Defining Ethical Leadership in the Age of AI
What kind of leadership is needed to respond to the ethical challenges of artificial intelligence and big data, and what role might character play in guiding technology leaders?
On October 28, Dr. Michael Lamb, Executive Director of the Program for Leadership and Character and Assistant Professor of Politics, Ethics, and Interdisciplinary Humanities, joined Dr. Philip Brey, Professor of Philosophy of Technology at University of Twente in the Netherlands, to explore these questions in a conversation coordinated by Purdue University and moderated by Natasha Singer, a technology reporter for the New York Times who writes about consumer privacy and health technology.
Lamb and Brey offered insight into the unique challenges facing our technology-centered society and shared potential methods for integrating ethics into the design and usage of various technologies.

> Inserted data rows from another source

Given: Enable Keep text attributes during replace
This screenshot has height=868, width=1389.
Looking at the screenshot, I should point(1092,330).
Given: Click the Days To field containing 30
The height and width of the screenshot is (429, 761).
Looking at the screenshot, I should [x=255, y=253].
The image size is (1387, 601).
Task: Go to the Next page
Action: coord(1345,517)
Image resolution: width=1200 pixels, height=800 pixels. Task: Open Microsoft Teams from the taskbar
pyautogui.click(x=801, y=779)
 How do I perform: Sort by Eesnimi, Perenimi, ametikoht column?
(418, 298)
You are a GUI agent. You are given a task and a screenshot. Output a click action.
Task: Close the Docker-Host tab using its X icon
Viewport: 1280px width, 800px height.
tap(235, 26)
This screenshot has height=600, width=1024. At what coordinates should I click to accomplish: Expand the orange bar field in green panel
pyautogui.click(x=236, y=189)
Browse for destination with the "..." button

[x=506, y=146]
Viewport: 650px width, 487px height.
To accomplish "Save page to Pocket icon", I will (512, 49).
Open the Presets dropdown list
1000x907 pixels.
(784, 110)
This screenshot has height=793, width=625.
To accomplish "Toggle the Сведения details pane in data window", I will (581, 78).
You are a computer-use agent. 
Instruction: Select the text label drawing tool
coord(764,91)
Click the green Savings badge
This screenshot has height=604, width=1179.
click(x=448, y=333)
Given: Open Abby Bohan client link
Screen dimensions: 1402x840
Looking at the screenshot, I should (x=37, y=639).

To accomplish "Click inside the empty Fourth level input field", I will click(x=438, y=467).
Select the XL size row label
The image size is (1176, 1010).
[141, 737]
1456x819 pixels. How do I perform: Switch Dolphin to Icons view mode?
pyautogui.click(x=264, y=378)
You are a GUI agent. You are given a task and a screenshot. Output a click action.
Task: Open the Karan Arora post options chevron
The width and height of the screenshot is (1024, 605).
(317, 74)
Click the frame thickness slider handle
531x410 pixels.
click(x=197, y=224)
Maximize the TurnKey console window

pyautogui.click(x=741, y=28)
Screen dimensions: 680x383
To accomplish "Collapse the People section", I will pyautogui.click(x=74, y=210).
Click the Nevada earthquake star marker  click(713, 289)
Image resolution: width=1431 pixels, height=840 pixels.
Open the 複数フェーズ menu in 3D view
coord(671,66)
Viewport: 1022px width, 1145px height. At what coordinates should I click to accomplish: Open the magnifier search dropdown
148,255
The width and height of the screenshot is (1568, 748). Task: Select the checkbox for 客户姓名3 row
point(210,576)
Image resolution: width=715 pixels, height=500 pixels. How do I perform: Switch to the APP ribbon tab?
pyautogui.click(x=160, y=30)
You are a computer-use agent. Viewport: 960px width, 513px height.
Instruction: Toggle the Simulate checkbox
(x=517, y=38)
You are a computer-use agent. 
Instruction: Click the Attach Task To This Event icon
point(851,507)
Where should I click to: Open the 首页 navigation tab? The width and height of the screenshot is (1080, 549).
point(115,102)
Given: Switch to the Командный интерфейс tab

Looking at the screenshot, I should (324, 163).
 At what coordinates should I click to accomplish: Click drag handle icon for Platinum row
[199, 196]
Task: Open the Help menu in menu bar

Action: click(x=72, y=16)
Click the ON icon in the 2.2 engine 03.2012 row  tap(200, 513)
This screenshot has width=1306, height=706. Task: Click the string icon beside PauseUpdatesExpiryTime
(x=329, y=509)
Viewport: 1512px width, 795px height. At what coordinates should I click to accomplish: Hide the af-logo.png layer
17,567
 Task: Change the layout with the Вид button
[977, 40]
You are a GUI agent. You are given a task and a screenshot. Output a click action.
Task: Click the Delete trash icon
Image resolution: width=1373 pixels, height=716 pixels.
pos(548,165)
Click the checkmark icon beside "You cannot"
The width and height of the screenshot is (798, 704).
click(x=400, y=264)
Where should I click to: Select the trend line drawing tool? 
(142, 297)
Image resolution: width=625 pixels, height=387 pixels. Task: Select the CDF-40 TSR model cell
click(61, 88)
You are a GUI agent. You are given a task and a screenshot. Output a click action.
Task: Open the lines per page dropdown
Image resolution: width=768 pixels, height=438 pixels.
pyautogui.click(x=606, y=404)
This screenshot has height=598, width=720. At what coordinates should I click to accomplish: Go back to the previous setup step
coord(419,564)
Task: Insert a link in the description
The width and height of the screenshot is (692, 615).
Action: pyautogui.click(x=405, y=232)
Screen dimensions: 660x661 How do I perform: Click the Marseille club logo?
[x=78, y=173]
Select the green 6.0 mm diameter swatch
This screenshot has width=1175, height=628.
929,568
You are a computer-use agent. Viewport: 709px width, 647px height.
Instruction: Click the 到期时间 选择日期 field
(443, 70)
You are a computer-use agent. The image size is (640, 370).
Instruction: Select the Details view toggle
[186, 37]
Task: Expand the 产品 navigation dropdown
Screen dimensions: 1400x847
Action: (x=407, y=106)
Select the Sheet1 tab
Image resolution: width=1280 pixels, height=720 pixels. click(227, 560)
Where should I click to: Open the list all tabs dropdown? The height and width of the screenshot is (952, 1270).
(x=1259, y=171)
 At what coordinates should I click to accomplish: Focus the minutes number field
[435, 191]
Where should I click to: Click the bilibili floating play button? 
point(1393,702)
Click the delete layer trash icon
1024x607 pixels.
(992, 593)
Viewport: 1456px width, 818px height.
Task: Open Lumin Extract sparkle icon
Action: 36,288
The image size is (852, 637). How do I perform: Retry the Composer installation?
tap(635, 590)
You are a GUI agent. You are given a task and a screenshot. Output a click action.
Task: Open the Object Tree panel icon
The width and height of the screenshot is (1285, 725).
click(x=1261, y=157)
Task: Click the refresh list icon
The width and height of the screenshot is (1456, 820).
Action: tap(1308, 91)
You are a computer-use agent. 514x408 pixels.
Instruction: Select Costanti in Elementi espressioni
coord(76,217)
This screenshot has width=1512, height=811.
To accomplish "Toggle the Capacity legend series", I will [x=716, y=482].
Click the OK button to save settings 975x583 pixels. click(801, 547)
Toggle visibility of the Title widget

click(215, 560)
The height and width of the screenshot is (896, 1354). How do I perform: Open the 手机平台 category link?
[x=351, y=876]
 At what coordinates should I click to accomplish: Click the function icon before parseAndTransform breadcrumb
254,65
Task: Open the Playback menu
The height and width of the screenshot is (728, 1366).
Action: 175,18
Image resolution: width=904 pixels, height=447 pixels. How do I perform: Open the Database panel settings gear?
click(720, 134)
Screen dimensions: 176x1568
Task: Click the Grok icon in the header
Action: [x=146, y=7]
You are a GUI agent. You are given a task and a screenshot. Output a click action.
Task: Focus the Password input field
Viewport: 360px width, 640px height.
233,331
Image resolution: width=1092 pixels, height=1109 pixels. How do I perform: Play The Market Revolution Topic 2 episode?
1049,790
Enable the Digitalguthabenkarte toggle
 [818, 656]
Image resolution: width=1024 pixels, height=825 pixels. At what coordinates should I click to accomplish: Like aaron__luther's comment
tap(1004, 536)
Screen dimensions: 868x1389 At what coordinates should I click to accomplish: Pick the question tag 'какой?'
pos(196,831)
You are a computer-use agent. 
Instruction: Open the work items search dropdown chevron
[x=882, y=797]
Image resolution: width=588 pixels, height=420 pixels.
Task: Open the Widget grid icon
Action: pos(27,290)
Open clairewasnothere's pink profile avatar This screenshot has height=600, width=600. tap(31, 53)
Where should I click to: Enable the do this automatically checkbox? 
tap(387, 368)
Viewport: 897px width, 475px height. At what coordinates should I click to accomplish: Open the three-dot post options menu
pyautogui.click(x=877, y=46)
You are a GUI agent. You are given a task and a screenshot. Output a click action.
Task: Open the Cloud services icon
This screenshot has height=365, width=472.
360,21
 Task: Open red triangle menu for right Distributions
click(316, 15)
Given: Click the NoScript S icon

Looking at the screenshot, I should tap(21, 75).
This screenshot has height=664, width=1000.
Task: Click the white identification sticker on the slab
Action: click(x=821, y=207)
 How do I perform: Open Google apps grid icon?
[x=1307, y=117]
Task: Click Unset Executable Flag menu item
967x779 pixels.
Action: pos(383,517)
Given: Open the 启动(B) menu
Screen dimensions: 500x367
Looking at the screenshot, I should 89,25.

Drawing on his research and experience at Wake Forest, Lamb noted the importance of cultivating ethical leaders in the realm of technology and empowering consumers to think critically about their relationships with technology and how best to exercise their technological freedom. He also mentioned the curricular and co-curricular initiatives that the Program for Leadership and Character uses to equip students with the ethical tools to lead with character, such as the Leadership and Character discussion group on “Technology and the Good Life,” Dr. William Cochran’s course, “The Ethics of Emerging Technologies,” and Dr. Lamb’s first-year seminar, “Commencing Character: How Should We Live?”
“Defining Ethical Leadership” is part of an initiative at Purdue funded by the Lilly Endowment, Inc. intended to develop curricula focused on character formation in the realm of technology.